## PROBLEM DESCRIPTION
From the start of the material through the line holding "(x=553, y=180)", inclusive, swap "coordinates" for "spot" and write those lines out again with nothing else changed. Leave the pictures out.

## Pointing material for text and elements
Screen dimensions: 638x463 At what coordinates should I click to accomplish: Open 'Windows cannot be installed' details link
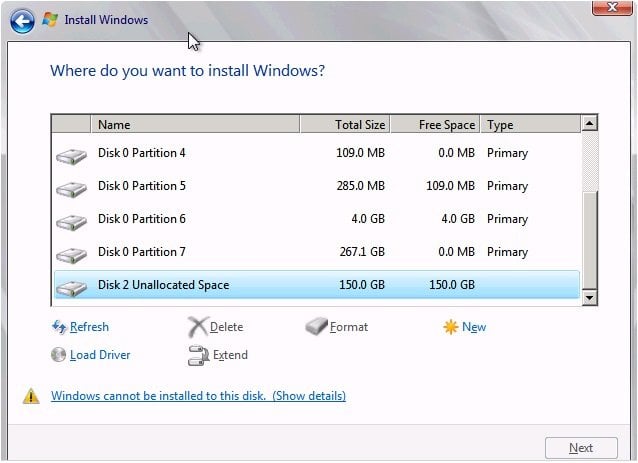[x=199, y=396]
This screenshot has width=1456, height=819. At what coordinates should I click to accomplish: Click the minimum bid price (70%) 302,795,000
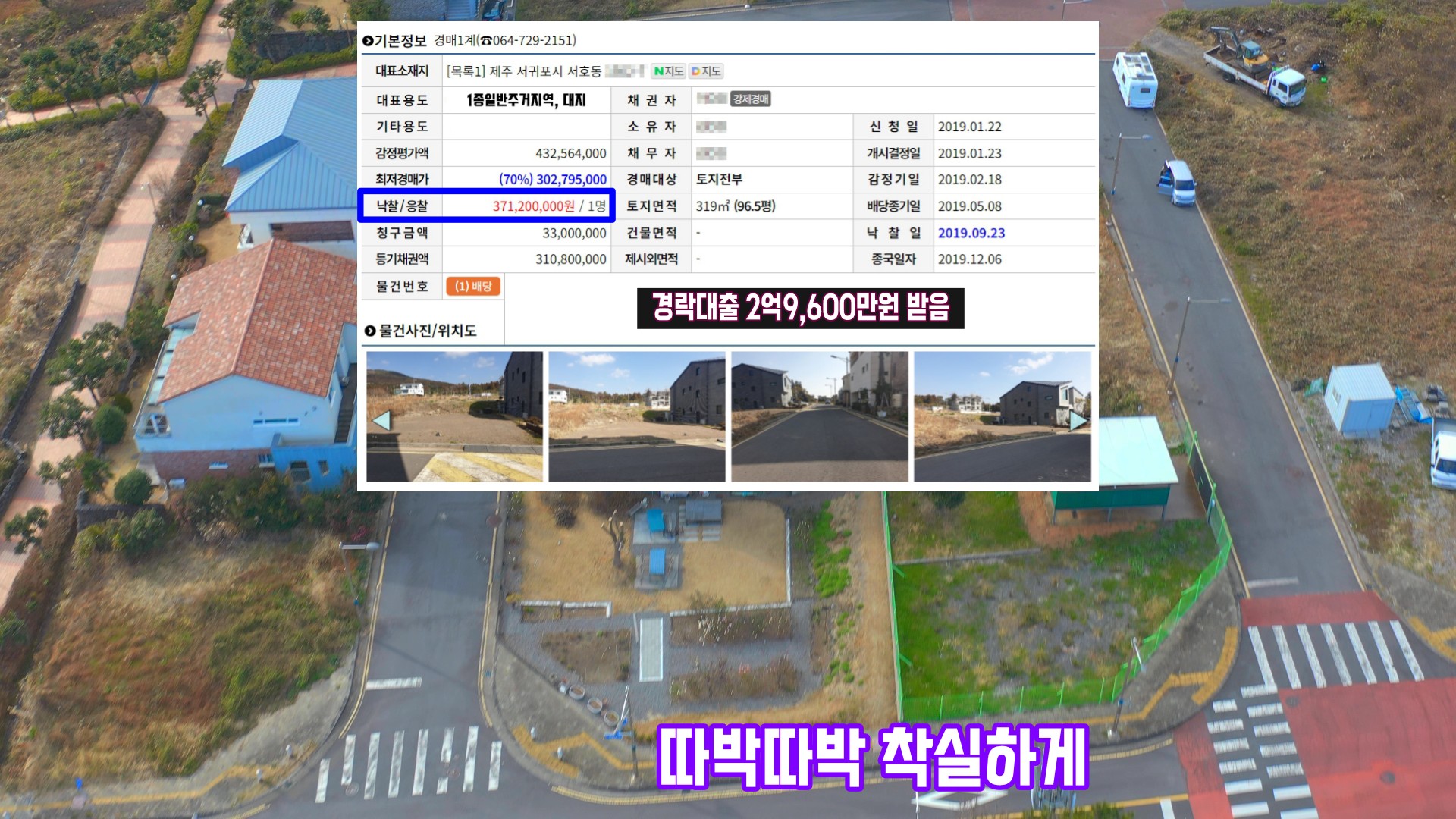(x=553, y=180)
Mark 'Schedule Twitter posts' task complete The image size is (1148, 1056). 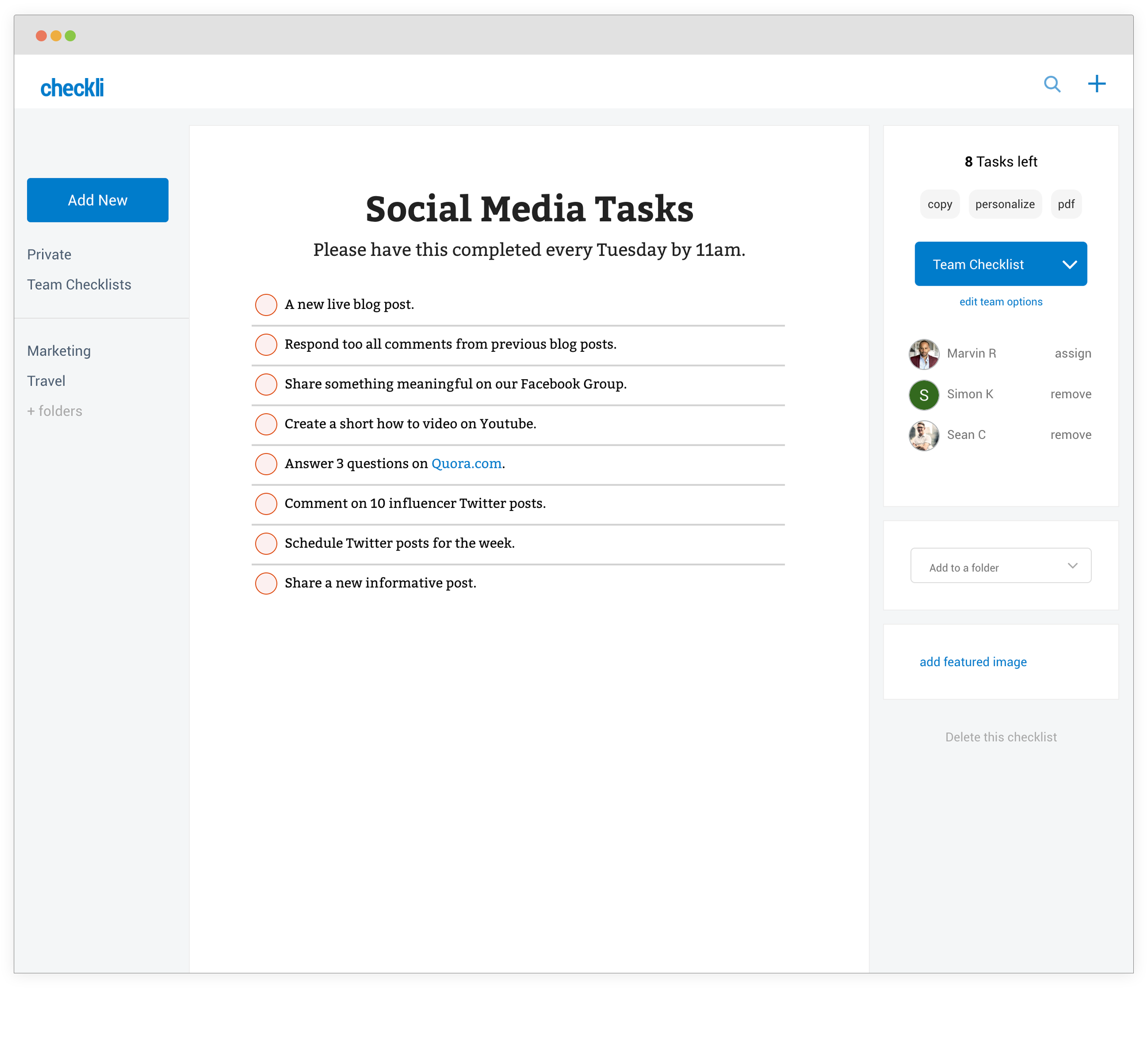coord(266,544)

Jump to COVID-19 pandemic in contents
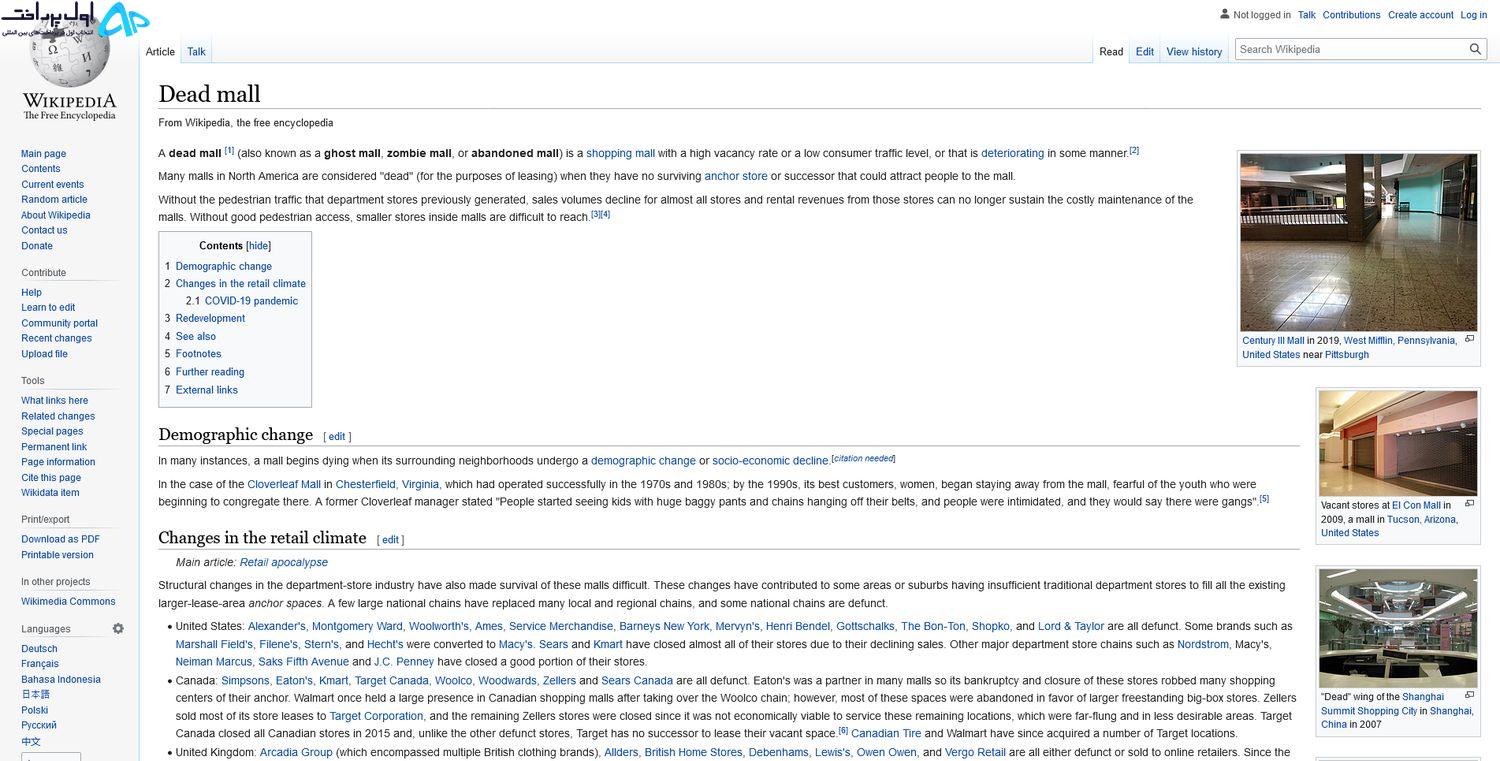(x=251, y=301)
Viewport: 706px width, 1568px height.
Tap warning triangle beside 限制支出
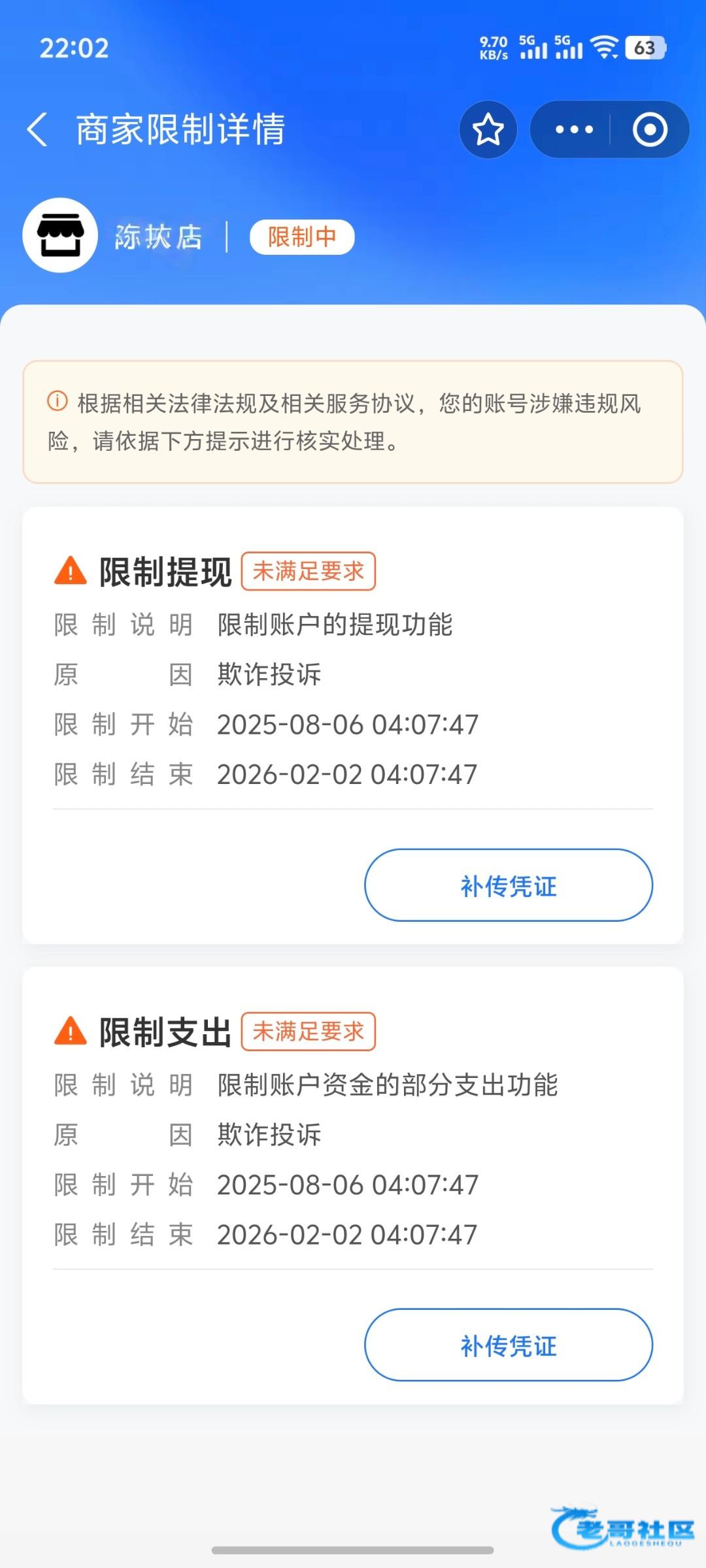(x=71, y=1032)
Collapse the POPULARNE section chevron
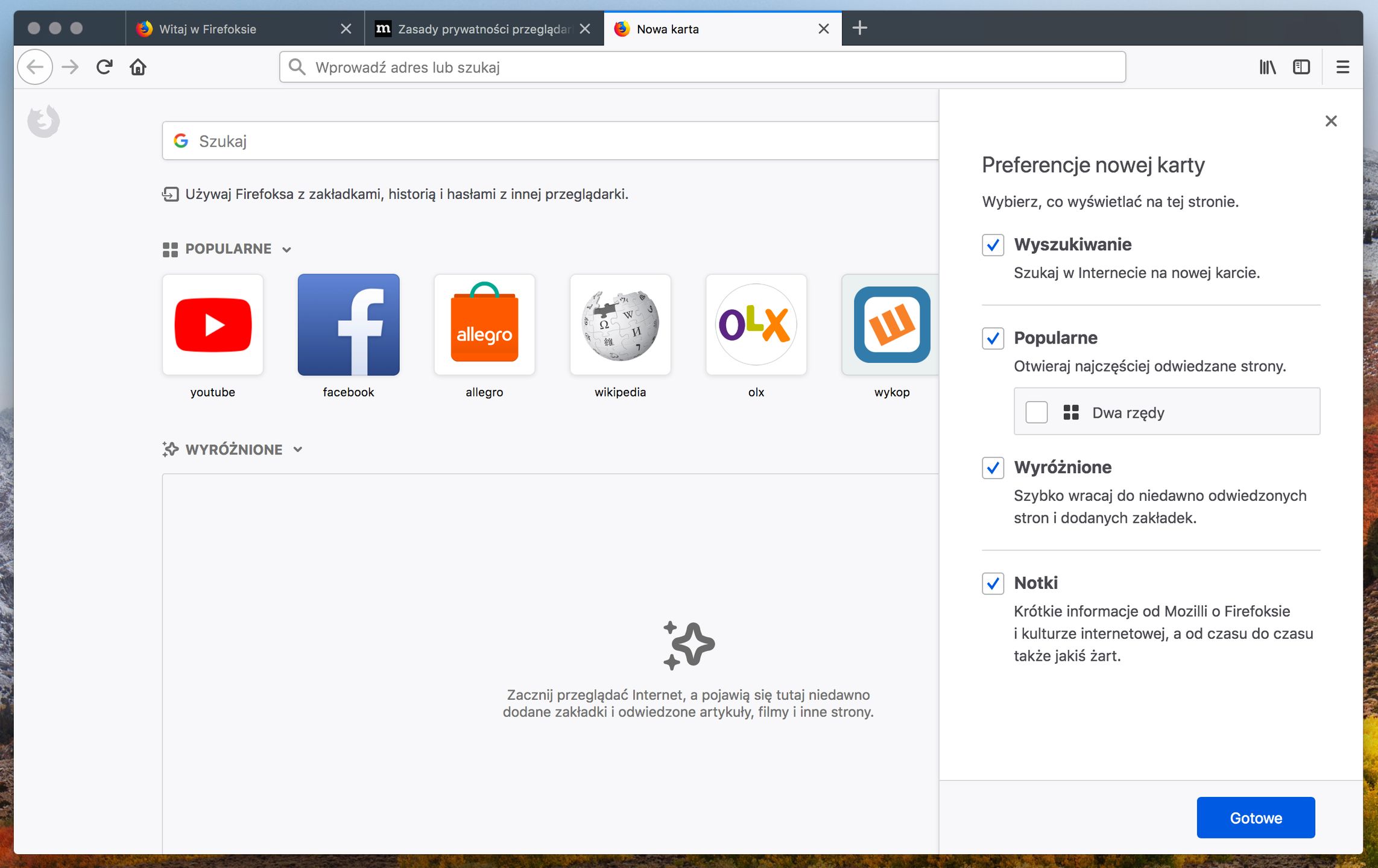Image resolution: width=1378 pixels, height=868 pixels. click(x=287, y=250)
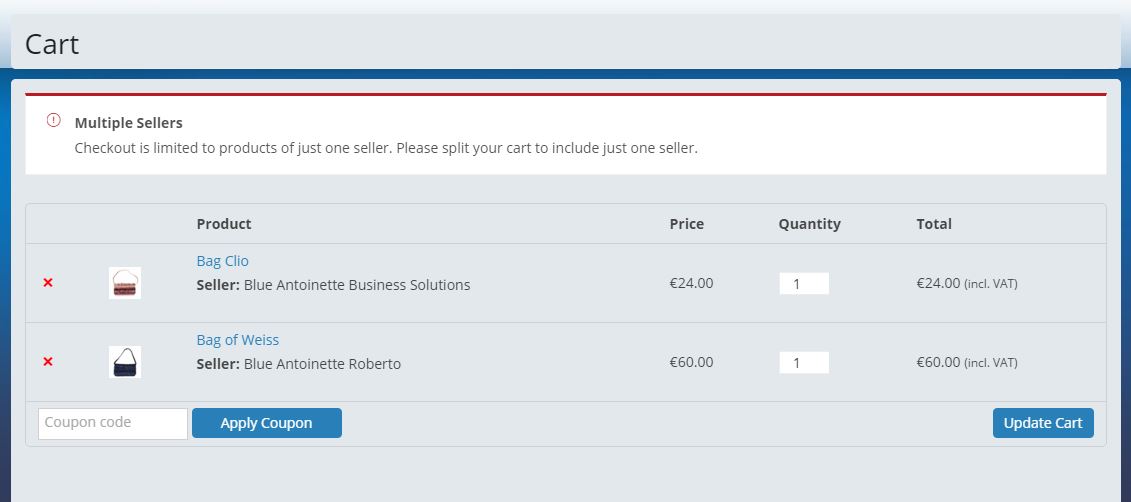Open the Bag of Weiss product thumbnail
The width and height of the screenshot is (1131, 502).
pyautogui.click(x=125, y=361)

## SOLUTION TO THIS EXERCISE
Screen dimensions: 638x463 At what spot should I click to accomplish: Open 'Windows cannot be installed' details link
[x=199, y=396]
This screenshot has width=1456, height=819. At what spot should I click to accomplish: Click the minimum bid price (70%) 302,795,000
(x=553, y=180)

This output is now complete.